I have always been inclined towards the languages for as long as I could remember. Yet, like many of my contemporaries at a major crossroad in their lives, I chose the ostensible certainty of science over the fuzzy intricacies of language. Pragmatism prevailed and I distanced myself from the arts, believing that it would close many doors for me later in life.
While the years spent learning science and conducting research certainly shaped my perspectives, there was always a vestige of “what could have been”, a faint, lingering song that beckoned for one to find his tribe. Heeding the call, I returned to my roots in theatre and rhetorical arts.
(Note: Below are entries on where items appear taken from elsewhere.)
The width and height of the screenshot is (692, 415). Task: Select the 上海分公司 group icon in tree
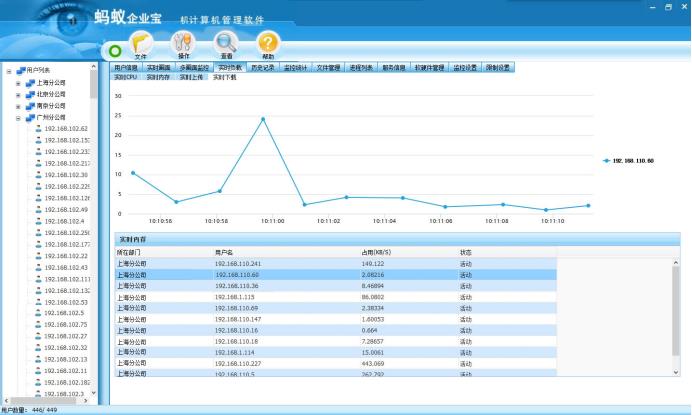pyautogui.click(x=31, y=83)
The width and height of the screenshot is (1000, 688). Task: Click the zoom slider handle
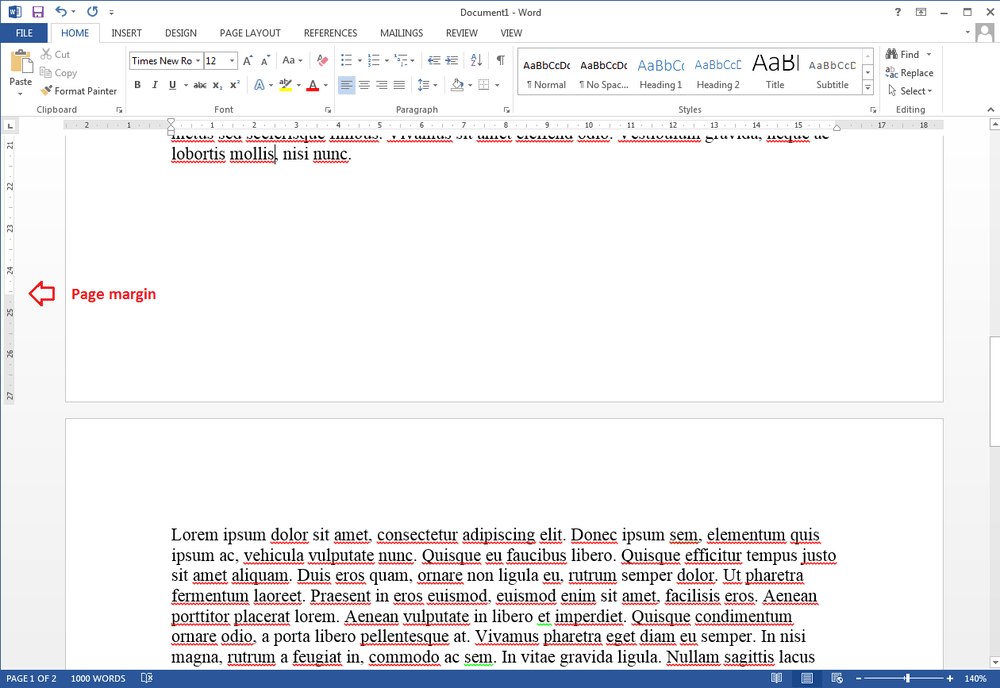[908, 678]
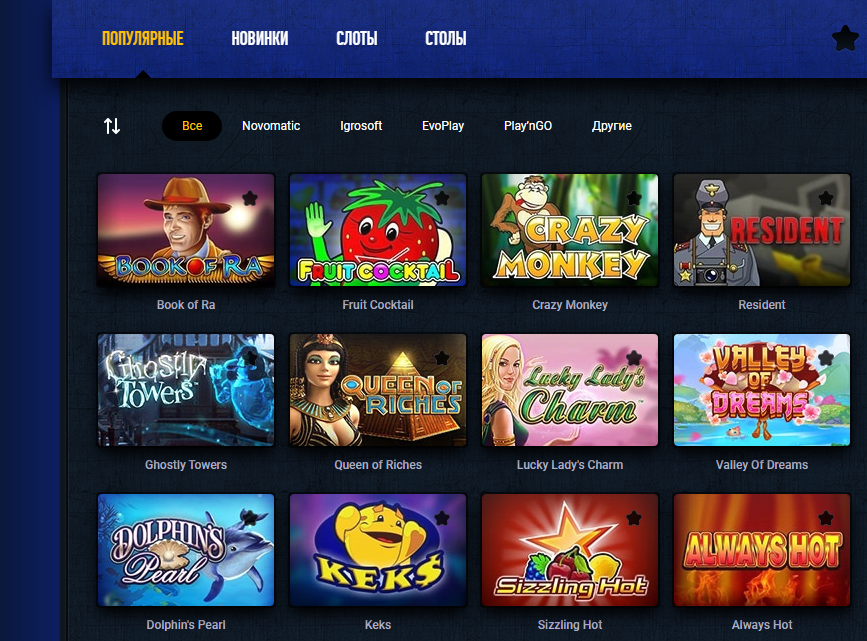The image size is (867, 641).
Task: Star the Queen of Riches game
Action: (442, 358)
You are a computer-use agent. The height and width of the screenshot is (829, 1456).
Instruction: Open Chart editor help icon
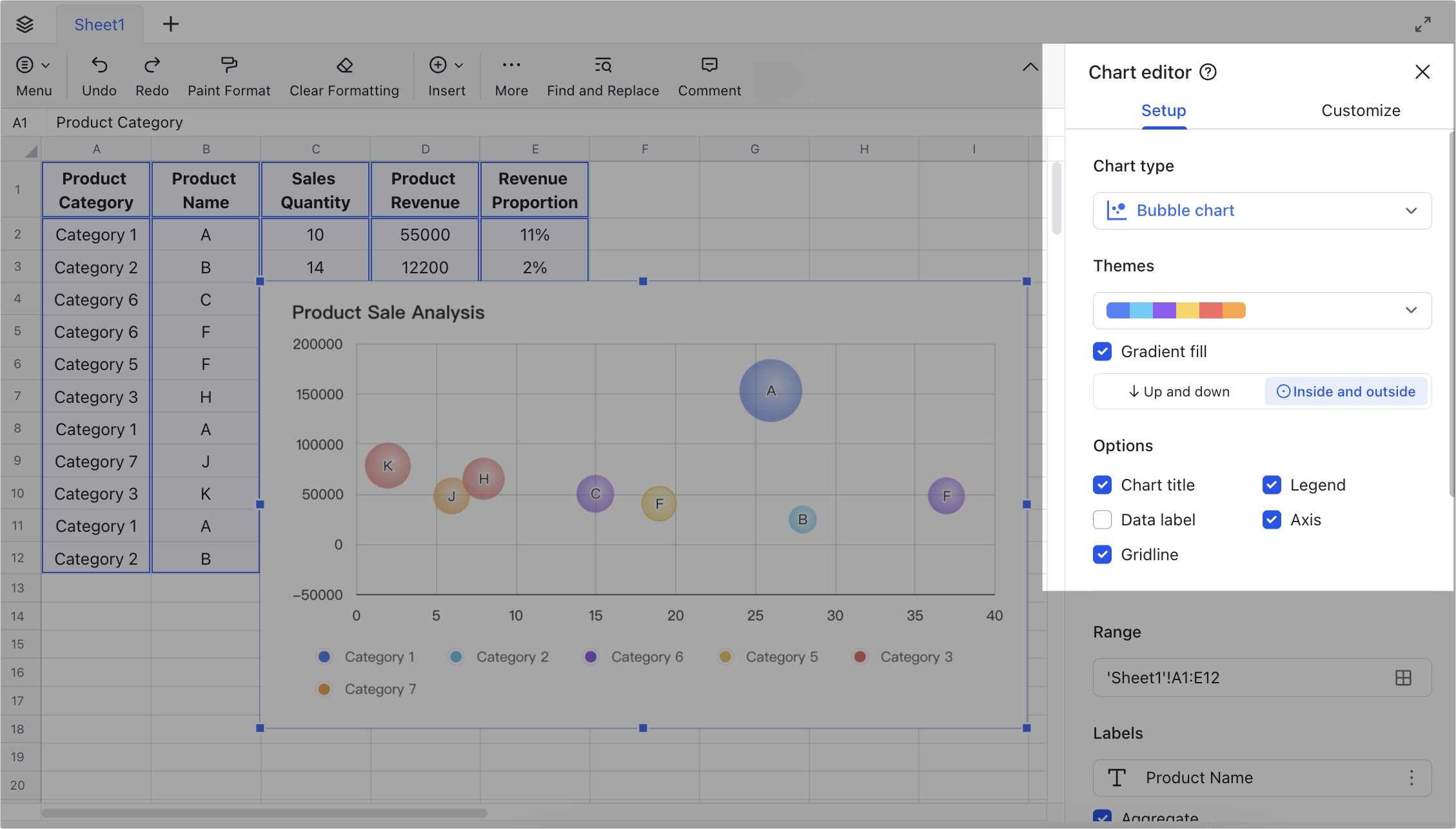tap(1209, 72)
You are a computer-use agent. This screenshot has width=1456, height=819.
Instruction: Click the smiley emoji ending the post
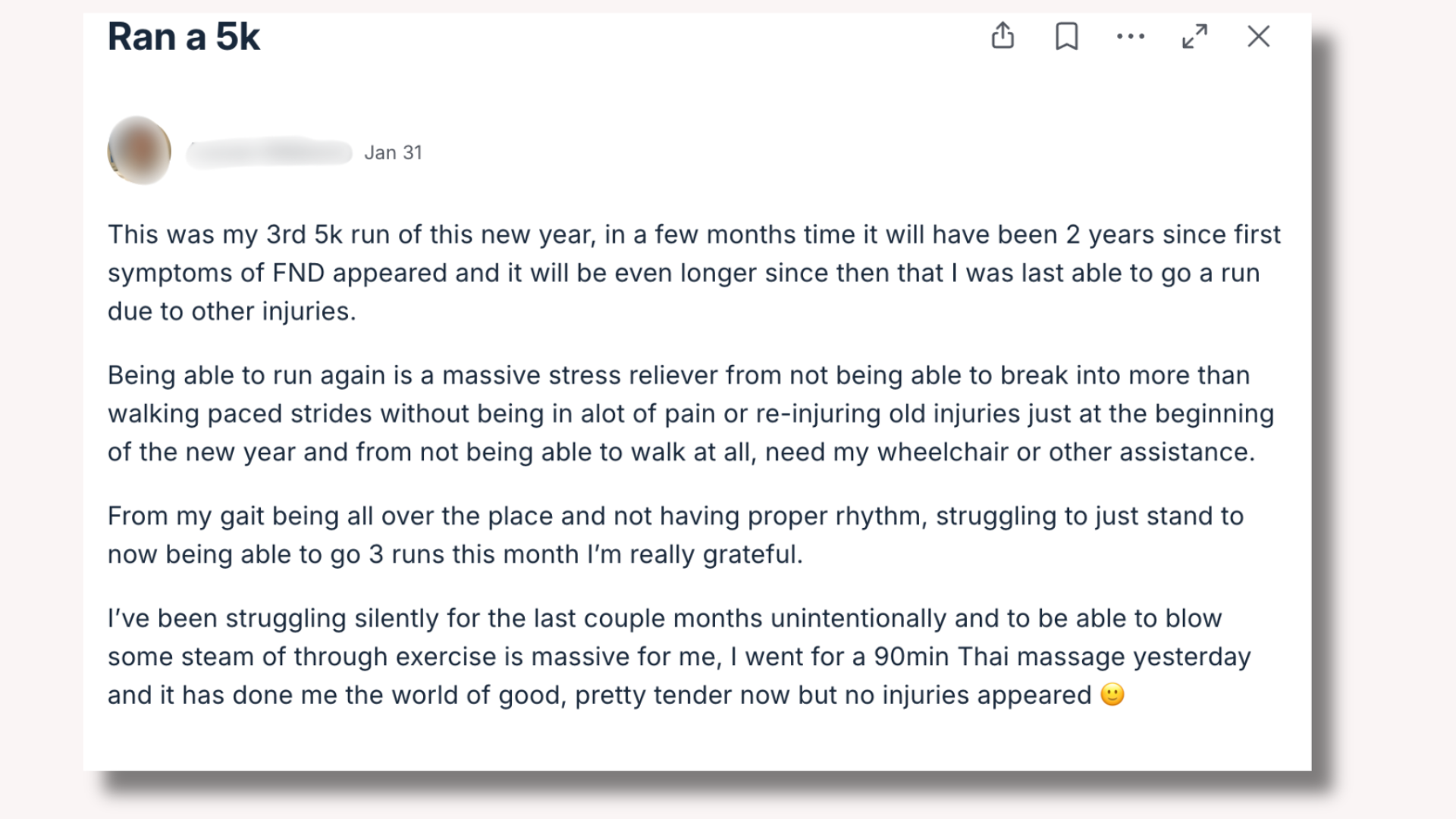coord(1112,695)
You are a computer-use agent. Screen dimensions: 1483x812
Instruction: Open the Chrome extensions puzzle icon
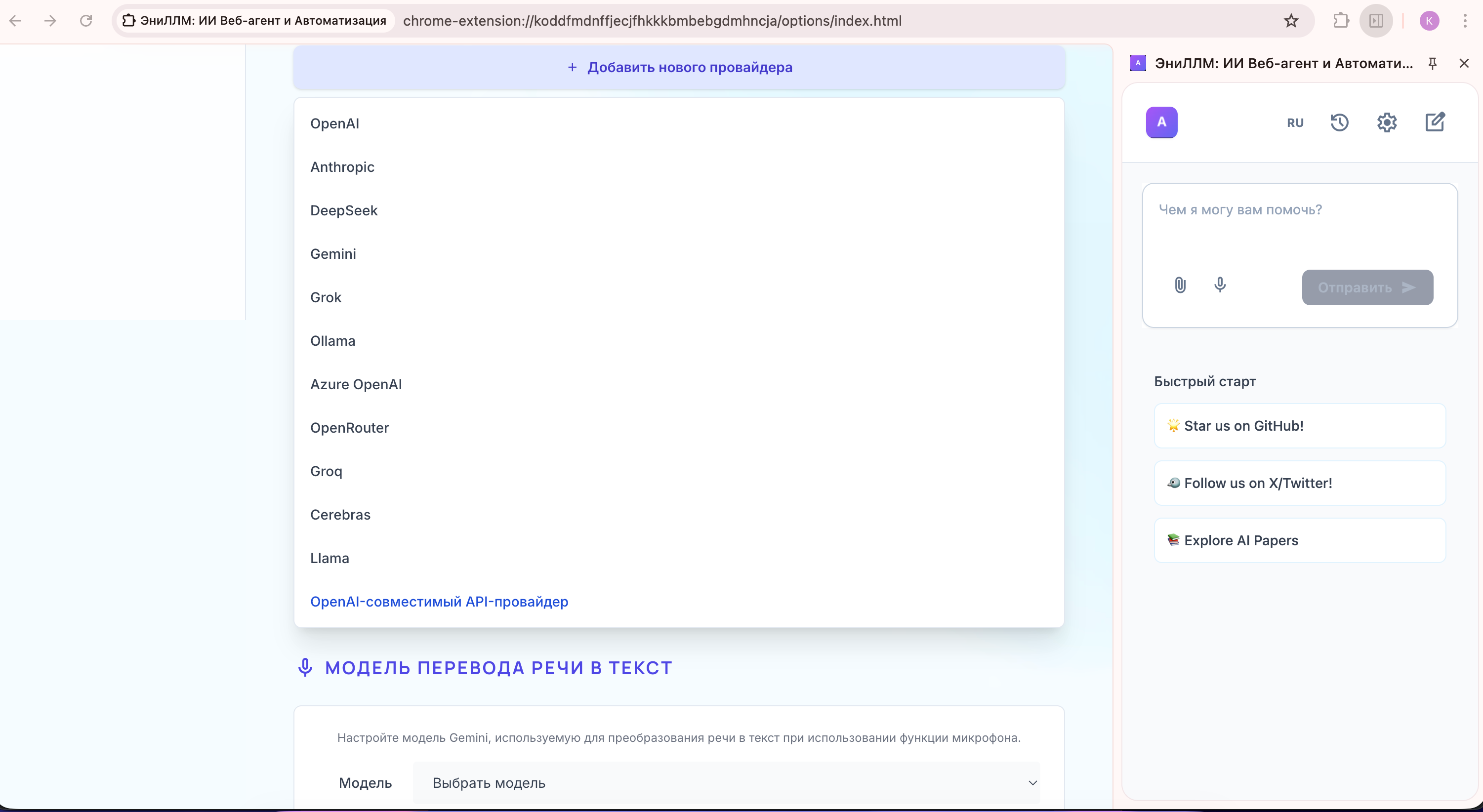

This period proved to be a pivotal point and despite being halfway through a rigorous programme in my field, I made the switch to teaching media literacy courses in Secondary schools. The interactions with them made me realise that there were many creative young minds with the desire to learn. Beyond that, they needed to find that balance between meeting their academic expectations and finding a creative space to express themselves.
In the classroom, I have truly experienced what it means when people say that teaching is both an art and a science. Teaching English, in particular, bears out this truth. I try to imbue my classes with these two elements – the science of argumentation and the art of literary flair. We often talk about the workplace of tomorrow, but recent global developments mean that tomorrow is already here. English — the medium with which we think cogently, write fluidly and speak persuasively — remains evergreen even as the hard skills needed to thrive in the global landscape evolve over time.
Well after graduation, they may not step into the same river as I did, but the skills they learn here will enable them to chart their individual path.